Difficile à dire. Nous ne savons pas ce qui joue dans les coulisses. Il y a un ambassadeur iranien à Paris, donc il y a nécessairement des échanges. Mais leur contenu reste confidentiel.
Pouvons-nous vraiment craindre que l’Iran n’allait au point de les effectuer?
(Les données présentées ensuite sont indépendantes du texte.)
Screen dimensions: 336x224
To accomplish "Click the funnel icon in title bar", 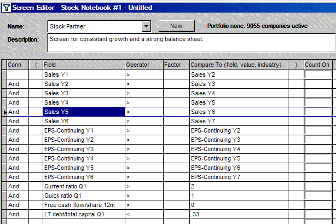I will (x=7, y=8).
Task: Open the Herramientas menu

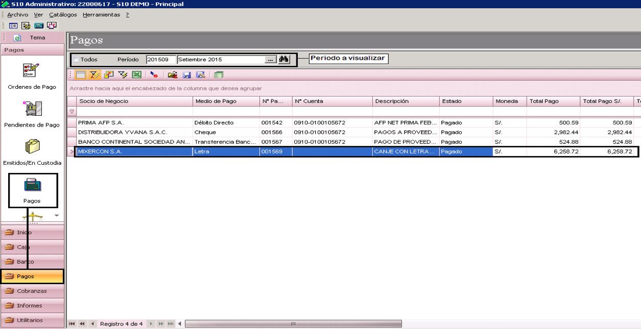Action: point(101,15)
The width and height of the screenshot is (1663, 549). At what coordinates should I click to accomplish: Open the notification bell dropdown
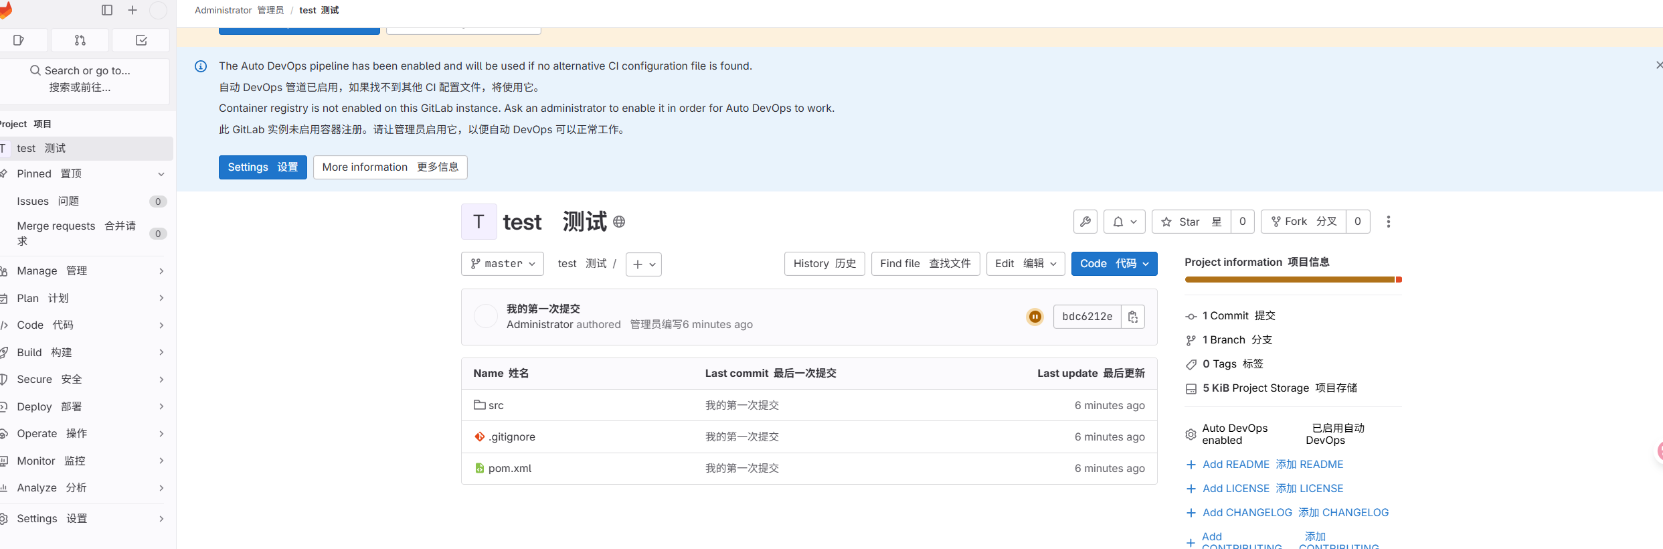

Posons la question différemment: si vous avez un moyen efficace de faire chanter un pays, détruisez-vous cela signifie? Non, bien sûr. Le régime iranien agit comme un délinquant, mais n’est pas fou. C’est rationnel, dans sa logique. Tant que ces prisonniers servent de levier, ils seront maintenus en vie.
Mais cette pression ne peut pas durer indéfiniment …
Peut-être pas, mais l’Iran ne pense pas à long terme aujourd’hui. Le guide suprême, Ali Khamenei, aura 87 ans. Le régime alimentaire subit une période d’incertitude. Il fait donc tout pour garder, jour après jour. Le mot d’or est: « Ali Khamenei sera le dernier guide suprême ». Une façon de dire que ce régime est sur le point de se terminer … mais il n’est pas encore fait. En attendant, chaque levier compte. Et nos deux compatriotes en font malheureusement partie.